As expected, we did find that chiropractic manipulation of either upper or lower extremities led to several reductions in traditional measures of postural control (sway range and pathlength) while participants stood on the rocker board (according to single-sample t tests). The single-sample t tests (comparing difference scores against 0) indicate whether a non-0 change is represented by the difference score, implicating the manipulation as the change agent. Lower-extremity manipulation was associated with reductions in translation of head pathlength in the ML direction, range of roll while standing on the rocker board, and translation of the rocker board via pathlength in the ML direction. The upper extremity was associated with reductions in trunk pathlength and sway range in the AP direction on the rocker board. In addition, AP pathlength of the rocker board and roll pathlength, and range of sway in the roll direction, were reduced after upper-extremity manipulation. These results could be considered prognostic, with the assertion that a particular manipulation would lead to a particular modification of the measured property of postural sway. However, this is bound simply to statistical significance, and further extension toward a claim of clinical significance should be cautioned. Even more, understanding the essential meaningfulness of the impact will require further investigation, including parallel measure of clinical outcomes.

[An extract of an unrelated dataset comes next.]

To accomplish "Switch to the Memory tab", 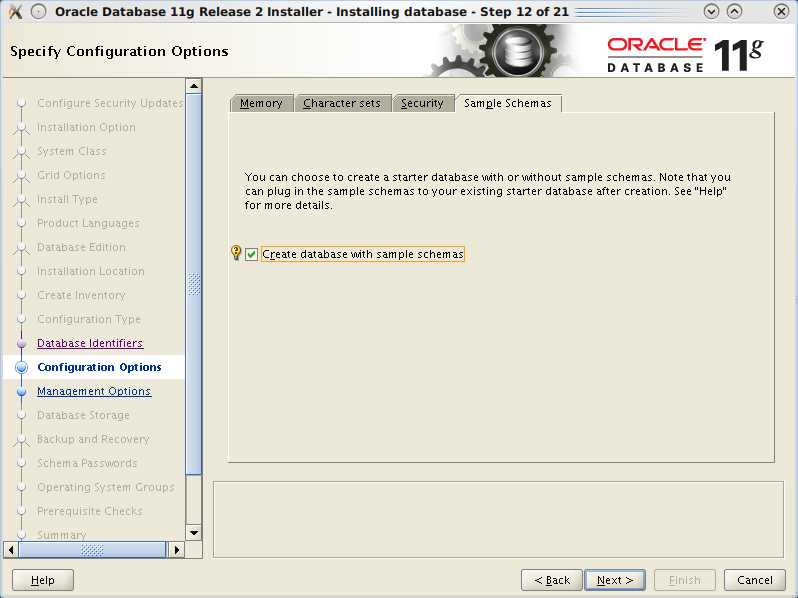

To our knowledge, this is the first study to provide data on the effects of upper- and lower-extremity manipulation on postural control. Notably, neither upper- nor lower-extremity manipulation increased sway magnitude at any measured location. Lower-extremity manipulation reduced sway magnitude only in the frontal plane at the head and rocker board. Upper-extremity manipulation, on the other hand, influenced primarily sagittal sway magnitude of the trunk and rocker board as well as roll of the board in the frontal plane. This was not expected. We hypothesized that sway magnitude would decrease for both upper and lower extremities under the same conditions. We did not anticipate that upper-extremity manipulation would have effects in largely a different plane of motion compared with lower-extremity manipulation. The pattern of results suggests differences in behavioral control strategies depending on manipulation location.

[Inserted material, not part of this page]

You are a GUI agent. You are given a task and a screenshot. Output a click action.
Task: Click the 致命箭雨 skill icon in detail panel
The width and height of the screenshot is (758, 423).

Manual therapy and spinal manipulation can alter local and distal motoneuron excitability. [10, 37, 38, 39, 40] Theoretically, impairments in the lower quarter could influence the function of the upper quarter and similarly, dysfunction in the upper quarter could have an impact upon the function of the lower quarter. [41] We see this in a few of our results, such as the upper-extremity manipulation affecting rocker board motion in roll, or the lower-extremity manipulation affecting head stability in the ML direction. This regional interdependence may be the result of neurophysiological mechanisms at local or remote locations, or the combined interaction between biomechanical and neurophysiological mechanisms. [42] For these reasons, some believe that full kinetic chain evaluation of spinal and extremity joints be assessed and addressed, if needed. [43] Our results highlight this need for a comprehensive and pragmatic approach to evaluation and intervention.

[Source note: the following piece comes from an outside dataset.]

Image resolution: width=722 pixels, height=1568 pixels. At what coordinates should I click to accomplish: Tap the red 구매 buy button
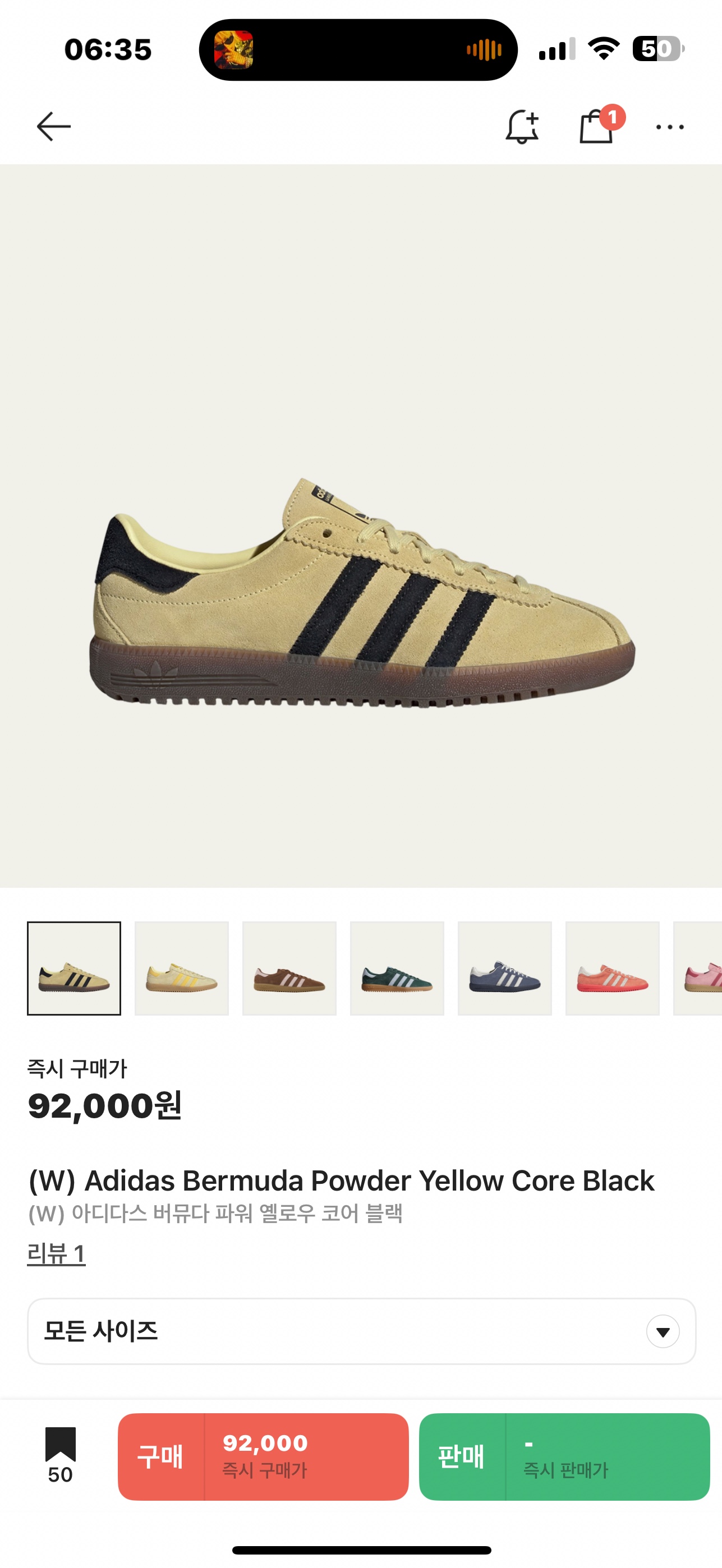[263, 1456]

The study also raises an important question about the specificity of intervention, both regarding the location of the delivered intervention on the body and the context of behavior of the individual. This suggests that clinicians’ manipulations might need location specificity to affect the task being performed. In our case, chiropractic manipulation of the upper extremity led primarily to a change in the sagittal plane. For an application example, lower-extremity manipulation might reasonably aid postural head stability more than upper-extremity manipulation on the rocker board in the coronal plane. This could be useful in a task such as reading where more head stability is necessary for improved performance. We recommend further investigation to explore the variety of specific and contextual effects that can be elicited by manipulations at different intervention locations.

Anteroposterior motions of the trunk showed equal magnitude but opposite directions of SampEn changes after a lower-extremity manipulation, depending on the surface condition (Table 2). While standing on the ground, a lower-extremity manipulation actually increased SampEn (less rhythmicity, less structure). Conversely, after lower-extremity manipulation on the rocker board (oriented in the AP direction), SampEn of the trunk motion decreased (more rhythmicity, more structure). We found similar responses in the roll direction of the rocker board noted between upper- and lower-extremity manipulation as demonstrated by a statistically significant interaction between surface and intervention. Here, lower-extremity manipulation reduced SampEn of the rocker board, while upper-extremity manipulation increased SampEn. There was also another increase in SampEn in the roll direction of the trunk sensor following lower-extremity manipulation. As the human body is constantly in motion, dynamic tasks (such as a standing on a rocker board) likely require dynamic solutions.6 Greater rhythmicity and structure of a dynamic task implies greater sensorimotor adaptation and, in turn, greater long-term stability.

In the case of the ground surface condition, we believe the corresponding increase in SampEn also represented an increase in sensorimotor adaptation. We believe the decreasing structure of sway behavior represents an increased exploration of the base of support during quiet standing on the ground. Since pathologic systems exhibit a tendency for less flexible, more deterministic dynamic patterns as well as greater risk of falls, [44, 45] this increase in complexity while standing on the ground likely represents an augmentation in sensorimotor functioning to adapt to potential stressors. [45]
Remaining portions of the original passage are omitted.